Ok, I think I get it now from scanning the paper and reading Eq. 1 and 2.
Normally RAG just sends your query `q` to a information retrieval function which searches a database of documents using full-text search or vector search. Those documents are then passed to a generative model along with your query to give you your final answer.
MemoRAG instead immediately passes `q` to a generative model to generate some uninformed response `y`. `y` is then passed to the information retrieval function. Then, just like vanilla RAG, `q` and the retrieved documents are sent to a generative model to give you your final answer.
Not sure how this is any more "memory-based" than regular RAG, but it seems interesting.
Def check out the pre-print, especially eq. 1 and 2. https://arxiv.org/abs/2409.05591
EDIT: The "memory" part comes from the first generative model being able to handle larger context, covered in Section 2.1
- bbor 9 months ago
  Not sure how this is any more "memory-based" than regular RAG, but it seems interesting.
  I can't remember where I read this joke, but as a self-proclaimed Cognitive Engineer I think about it every day: "An AI startup's financial evaluation is directly proportional to how many times they can cram 'mind' into their pitch deck!"
- isoprophlex 9 months ago
  
  thanks for boiling it down to the most salient point... to me, their approach is just query rewriting, which is pretty standard when doing RAG.
  - fraboniface 9 months ago
    
    Not exactly, they use a small but long-context model that has the whole dataset in its context (or a large part of it) to generate the chunks as elements of the reply, before passing those to the final model. So the retrieval itself is different, there is no embeddeding model or vector db.
  - opdahl 9 months ago
    
    Agreed. In the RAG space there are a million Open Source projects on GitHub all calling it memory, recreating the same thing over and over again.
  - jszymborski 9 months ago
    
    There's a lot there about the generative model ("Memory Models") in the paper, so perhaps I've misrepresented it, but generally speaking yah I agree with you. It doesn't sound like a fundamental change to how we think about RAG, but it might be a nice formalization of an incremental improvement :)
- mycall 9 months ago
  
  I do memory-based RAGs using Semantic Kernel function calls which do specialized memory caches with useful calculations based on telemetry data. It is so simple to do and I love the LLM figures out how to call the SemanticFunctions on its own.
  ollama and langchain can do something simimlar.
- danielbln 9 months ago
  
  I wonder how this different from HyDE. https://docs.haystack.deepset.ai/docs/hypothetical-document-...
  - jszymborski 9 months ago
    
    It seems to be fundamentally the same deal except instead of passing `q` to GPT-4, they have some long-context "Memory Model" (whose details I've yet to fully understand). Also, MemoRAG uses a more conventional Retrieve/Generate pipeline downstream of the generated queries than "Contriever" (whose details I similarly haven't informed myself on).

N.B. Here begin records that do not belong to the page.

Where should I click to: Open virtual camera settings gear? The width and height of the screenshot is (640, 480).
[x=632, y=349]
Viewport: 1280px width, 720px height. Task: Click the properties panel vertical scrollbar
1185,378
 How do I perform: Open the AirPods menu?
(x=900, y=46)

    It would be interesting to see a performance comparison, it certainly seems the most relevant one (that or an ablation of their "memory model" with the LLMs upon which they are based).
    
    spmurrayzzz 9 months ago
    
    > they have some long-context "Memory Model" (whose details I've yet to fully understand)
    Section 2.2 of the paper[1] goes into this in more detail. They pretrain the draft model using the redpajama dataset, followed by a supervised fine-tuning step. The training objective "aims to maximize the generation probability of the next token given the KV cache of the previous memory tokens".

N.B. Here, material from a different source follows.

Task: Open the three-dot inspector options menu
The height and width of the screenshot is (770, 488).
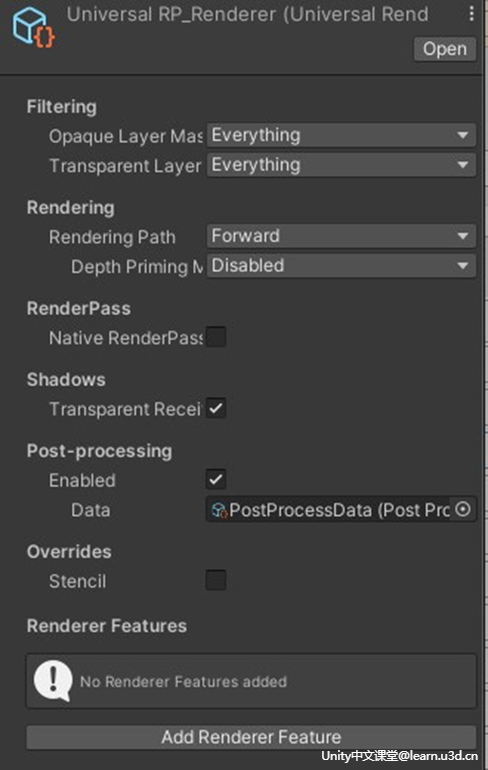Action: pyautogui.click(x=471, y=13)
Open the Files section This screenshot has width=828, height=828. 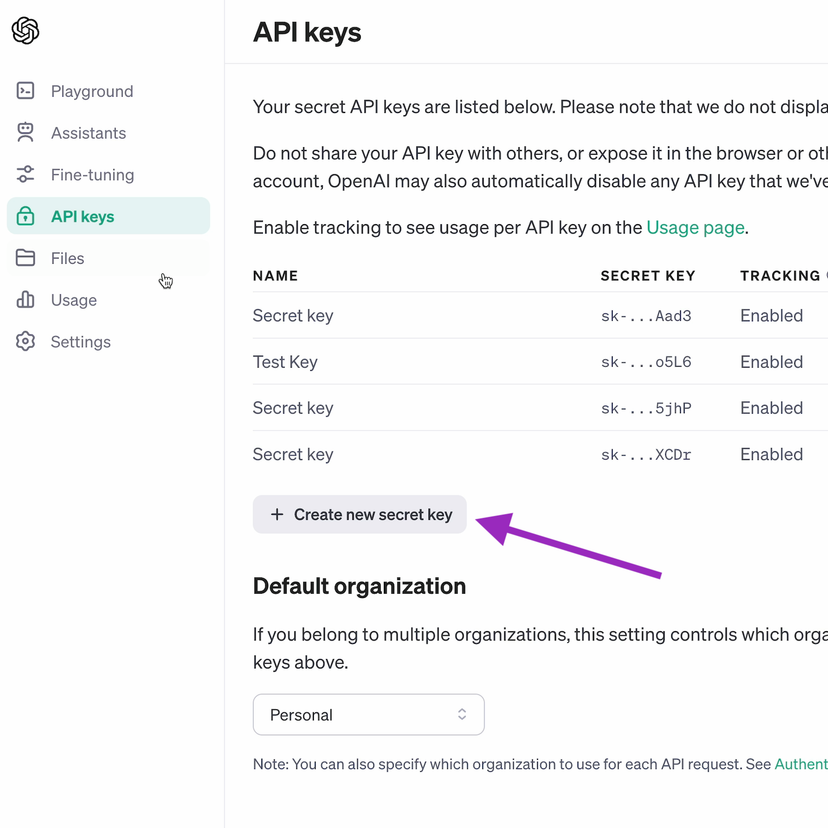[x=67, y=258]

    This suggests that any model with long context and good retrieval performance could do the same job (and maybe better in the case of the SOTA frontier models).
    [1] https://arxiv.org/pdf/2409.05591

novoreorx 9 months ago

Interesting. Splitting one question into multiple clues is actually how the human mind thinks about a question. This makes me think of OpenAI's GPT-4, though GPT-4 focuses on rethinking mistakes. It seems that imitating the human mind is the trend to improve LLM technology.